Francis was 88 and had nearly died while fighting pneumonia but his death came as a shock.

Just the previous day he appeared in St Peter’s Square in an open-air popemobile to greet cheering crowds on Easter Sunday, suggesting his convalescence was going well.

After Francis returned to the Vatican on March 23 after a 38-day hospital stay, Alfieri and the Pope’s other doctors had prescribed him a two-month period of rest to allow his ageing body to heal.

Francis, known to push himself hard, kept working.

He met briefly with US Vice-President JD Vance on Easter Sunday, and had visited a prison in Rome on April 17, Holy Thursday, to offer well wishes to the inmates.

Alfieri said the Pope listened to his doctors’ advice and did not push himself too hard.

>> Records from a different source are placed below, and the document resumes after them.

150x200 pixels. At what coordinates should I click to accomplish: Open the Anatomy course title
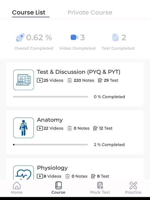[50, 120]
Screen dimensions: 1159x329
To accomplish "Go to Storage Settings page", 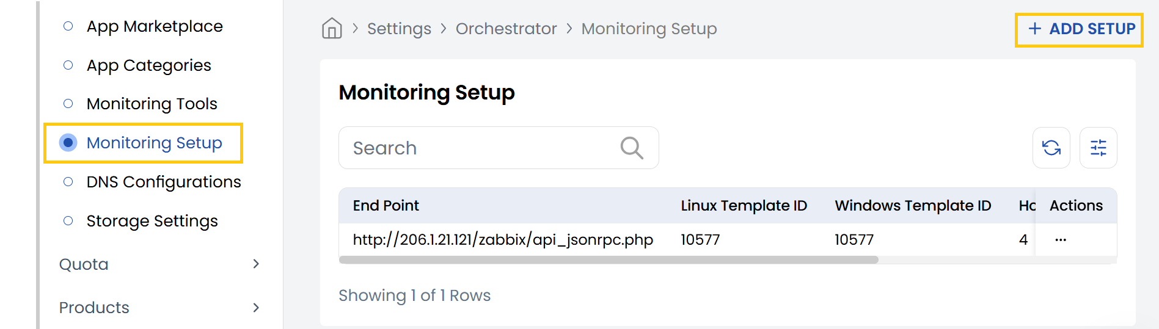I will 152,221.
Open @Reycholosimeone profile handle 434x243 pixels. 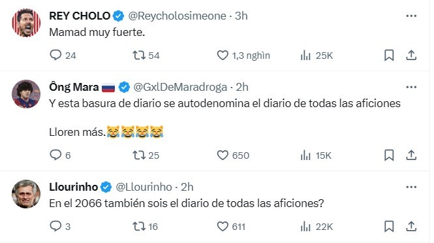coord(177,16)
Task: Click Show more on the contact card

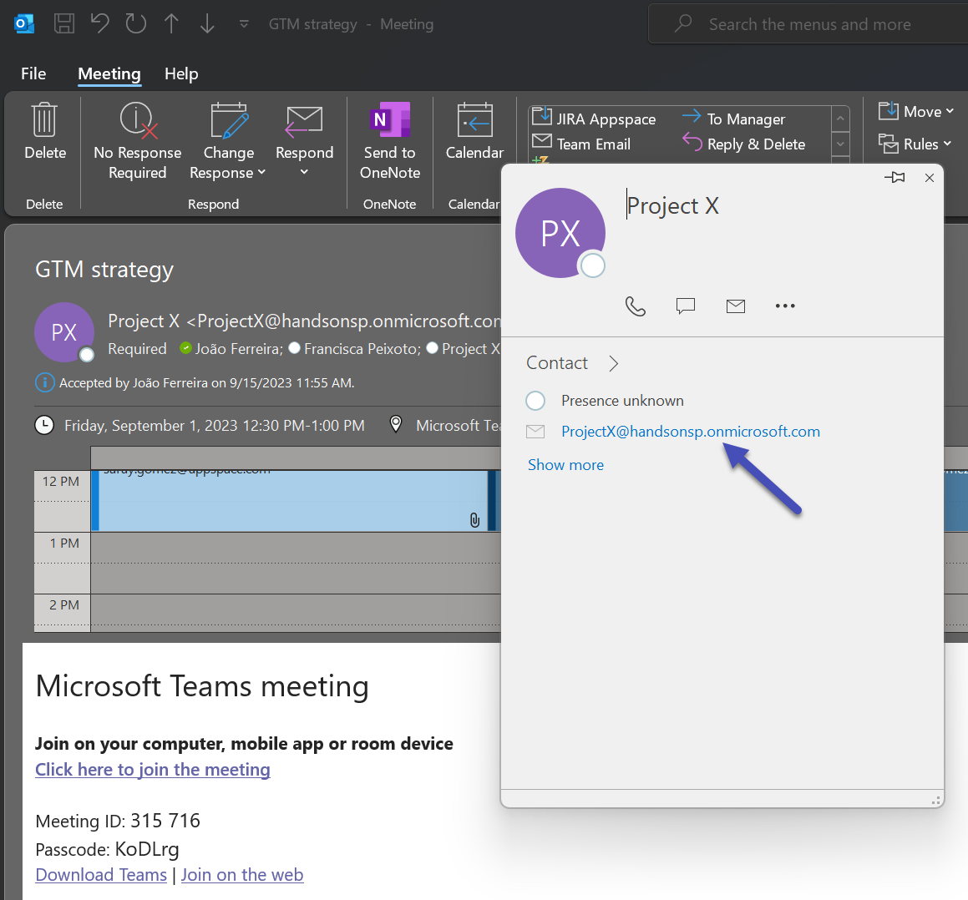Action: [x=565, y=464]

The doctor said he last saw Francis on Saturday afternoon.

“He was very well,” Alfieri said, adding he gifted the Pope some pie in a flavour he knew the pontiff liked.

He recounted the Pope saying: “I am very well, I have started working again, and I like it.”

“We knew that he wanted to go home to be pope up until the last moment,” the doctor said.

In the Repubblica interview, Alfieri said Francis had shared one final regret with him.

While he was happy to have visited the prisoners on April 17, he wished he had been able to perform a foot-washing ritual for the Church’s celebration of Holy Thursday.

“ ’This time I couldn’t do it’ was the last thing he said to me.”